Nigerian lawmakers remain bitterly opposed to disclosure of their salaries and allowances. Their emoluments have always been shrouded in darkness, like backroom dealings among the Mafia. The authoritative London-based magazine, The Economist, in a recent report, ranked Nigerian lawmakers as the highest paid in the world. The report revealed the annual salary of legislators in several countries, which include USA, $174,000; Ghana, $46,500; Indonesia, $65,800; Thailand, $43,800; India, $11,200; Italy, $182,000; Bangladesh, $4,000; Israel, $114,800; Hong Kong, $130,000; Japan, $149,700; and Singapore, $154,000. The Nigerian federal legislator’s annual earning was put at about $189,000 (N30 million) annually. This amount, scandalous as it may seem, is nothing compared to what they get from the system through other means. The sensibility of the people may be further incensed when the various allowances ostensibly for running their offices which include oversight allowance, recess allowance, wardrobe allowance and the bizarre constituency allowance, among others, are computed.
Nigerian lawmakers are quick to dismiss such figures as not factual, but it is instructive that each of them has always dodged questions about the actual salary and corresponding allowances suggesting that there is something to hide. Legislators are representatives elected by the people to create and pass laws, represent the people who elected them and also do oversight functions. They pass the budget and through the public accounts committee, scrutinize the financial transactions of government and through the approval of the report of auditor-general of the federation. It is an irony that the National Assembly, which ought to be the legislative gendarme of the treasury, has derailed in its function. Instead, it constitutes a drain pipe on the same treasury.
Nigerian legislators have subverted their role of ensuring transparency and accountability in government through self-enrichment and primitive accumulation. Lawmakers draw salaries on first-line charge on the federation account. There is nothing evident in their activities to suggest they are in office to represent the people who elected them and who desire the dividends of democracy. Nigerian legislators have not only lost their moral authority, they also have by their dealings transformed the National Assembly into an infrastructure of corruption. The matter has gone past the caution threshold.
The National Assembly has itself become part of the problem of the nation’s democracy and needs total restructuring.
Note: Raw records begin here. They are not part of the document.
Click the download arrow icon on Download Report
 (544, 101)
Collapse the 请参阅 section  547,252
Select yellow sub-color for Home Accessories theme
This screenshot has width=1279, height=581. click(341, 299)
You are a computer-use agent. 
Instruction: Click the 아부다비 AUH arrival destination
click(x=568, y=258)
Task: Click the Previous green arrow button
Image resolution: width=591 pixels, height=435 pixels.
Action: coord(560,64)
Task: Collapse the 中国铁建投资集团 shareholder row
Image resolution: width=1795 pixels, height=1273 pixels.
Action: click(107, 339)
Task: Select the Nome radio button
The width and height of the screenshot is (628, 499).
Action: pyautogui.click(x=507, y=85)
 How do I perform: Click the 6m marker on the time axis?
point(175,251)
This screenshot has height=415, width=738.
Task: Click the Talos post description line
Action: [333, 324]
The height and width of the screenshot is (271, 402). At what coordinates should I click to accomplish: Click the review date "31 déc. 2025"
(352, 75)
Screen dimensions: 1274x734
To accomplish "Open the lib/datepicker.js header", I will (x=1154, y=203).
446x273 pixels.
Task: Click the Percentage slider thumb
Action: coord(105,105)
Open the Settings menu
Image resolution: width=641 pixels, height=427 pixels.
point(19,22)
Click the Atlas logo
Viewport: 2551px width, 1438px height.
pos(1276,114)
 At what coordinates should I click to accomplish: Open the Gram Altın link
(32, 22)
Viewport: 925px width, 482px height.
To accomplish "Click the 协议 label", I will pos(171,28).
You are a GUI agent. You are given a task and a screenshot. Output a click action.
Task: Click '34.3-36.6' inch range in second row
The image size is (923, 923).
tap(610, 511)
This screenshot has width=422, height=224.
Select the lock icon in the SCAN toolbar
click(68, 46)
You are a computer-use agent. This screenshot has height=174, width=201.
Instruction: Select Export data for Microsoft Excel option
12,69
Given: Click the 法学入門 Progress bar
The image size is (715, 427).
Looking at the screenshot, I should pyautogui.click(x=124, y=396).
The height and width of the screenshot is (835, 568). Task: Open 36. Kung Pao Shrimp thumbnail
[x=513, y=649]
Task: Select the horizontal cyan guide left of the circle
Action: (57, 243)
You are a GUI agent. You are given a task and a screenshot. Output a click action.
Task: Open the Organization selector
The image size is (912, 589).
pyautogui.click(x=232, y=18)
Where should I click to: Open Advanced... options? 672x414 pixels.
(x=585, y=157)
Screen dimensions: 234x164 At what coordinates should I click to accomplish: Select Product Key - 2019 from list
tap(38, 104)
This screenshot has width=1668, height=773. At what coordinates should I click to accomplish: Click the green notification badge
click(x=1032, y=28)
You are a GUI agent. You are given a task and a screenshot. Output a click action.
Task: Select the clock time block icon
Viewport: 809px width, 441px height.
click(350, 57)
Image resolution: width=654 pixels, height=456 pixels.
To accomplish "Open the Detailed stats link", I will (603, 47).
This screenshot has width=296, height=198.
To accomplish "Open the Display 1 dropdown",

In the developed world where cost of governance is coterminous with concrete deliverables and not on padded emolument of public officers, the US spends 21% of its budget on running the government; Netherlands (47.7%); Sweden, (42.8%) and England (37.8%). Senegal scrapped its Senate in order to free resources for development. In Nigeria’s case, the bi-cameral arrangement is not only expensive and unnecessary, legislative business must be made a part-time activity so that it is only those Nigerians desirous of public service will seek public office. Amidst the abject poverty in the land, Nigerians can no longer tolerate a situation where a legislators feed fat on the commonwealth. The planned expenditure of N5.5bn on cars smack of a massive moral deficit on the part of the Senate President and should be canceled immediately as a sign of respect for the suffering people of this nation. If the NASS hopes to get away with this, it will not get away with the harsh verdict of history.